乾杯はふたりだけの秘密
 久しぶりののんべえ会だったというのに、佐々木のせいで心から楽しめなかったことが心残りだった。
「今日はごめんね」
「いえ、先輩が悪いわけじゃないですよ。全部あいつから聞きました」
 帰り道、賢吾の口からこぼれた“あいつ”という言葉で、結衣の胸に再び不快な感情が込み上げた。

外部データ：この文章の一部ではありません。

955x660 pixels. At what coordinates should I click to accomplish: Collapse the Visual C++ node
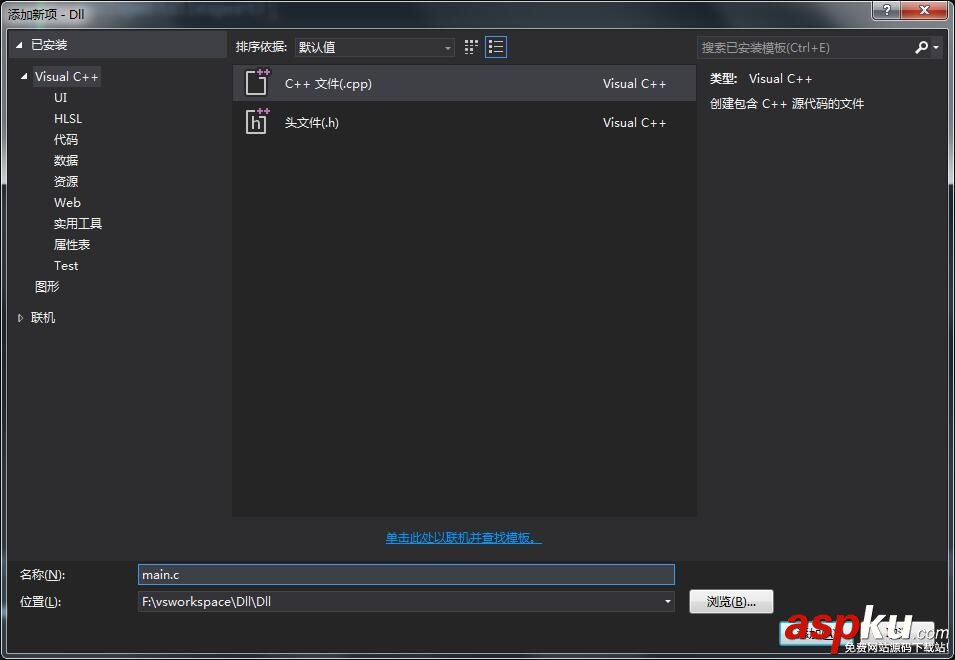coord(23,76)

「完全に騙された。和味が貸し切りって、ありがちな理由だし」
「でも、それおかしいと思わなかったんですか? 木村先輩があいつにそんなこと頼むと思いますか?」
「それが、思わなかったんだよね。全く疑いもしなかった。佐々木君のこと、ただの親切な同僚だと思ってたくらいで……私、バカだよね。あんなことあったのに、全然学習してないし」
 賢吾が困ったように眉を寄せた。
「人を信じるのはいいことですけど、先輩はもっと警戒心を持ってください」
「うん。でも、ちゃんと連絡しようと思ったんだよ、新田君に。そしたら電波悪くて全然繋がらなくて」
「あそこ、あえてそういうコンセプトでやってる店です」
「え、そうなの? 知らなかったの私だけ?」
 世の中にそんな店が存在することすら知らなかった。
「俺も知りませんでした。さっき教えてもらったんです。和味で待ってても先輩が来ないから電話したんですけど、ずっと繋がらなくて。会社にも電話したけどもう出たって言うし。おかしいなと思って、この辺詳しい連れに聞いたら、もしかしたらって教えてくれて」
「そうだったんだ。確かに地下だったし、隠れ家的っていうかミステリアスな雰囲気ではあったけど、店員はすごく丁寧で穏やかそうな人だったよね。まさかそんな店だと思わなかった」
「いや、別に中の個室で闇取引してるとかそういうことじゃないですよ。店が悪いわけじゃなくて、悪用したあいつが悪いんです」
「でも、スマホ繋がらないと困るよね」
「場合によりますけどね」
「え、どういう意味?」
「俺だって、誰にも邪魔されたくない時だったら、そんな店選ぶかもしれないし」
 邪魔されたくない時――
「先輩」
「うん?」
「もう放っておけないです。危なっかしくて」
 あの日、來未がこっそり教えてくれた言葉だ。賢吾は自分のこういう行動を言っていたのかもしれない。
「ごめん。もうほんとに気を付けるから!」
 不意に賢吾が足を止めた。
「俺と付き合ってください」
「え?」
「じゃないと、先輩を守れないから」
 結衣は立ち止まり、まばたきを忘れるほど賢吾を見つめた。
「どういうこと?」
「もし無理なら、俺会社辞めます」
「――えっ、ちょっ、待って! なんでそうなるの? じゃあやっぱり、あの噂って本当なの?」
「え、なんの話ですか?」
「やだっ、私の知らない間に何したの!?」
「どういうことですか? 先輩、なんか勘違いしてませんか?」
 突然の告白に、会社を辞めると言い出したことで、結衣は佐々木の言葉を思い出していた。
 賢吾の悪い噂――
 次々と浮かぶ思いに、頭の中はすっかりかき乱されていた。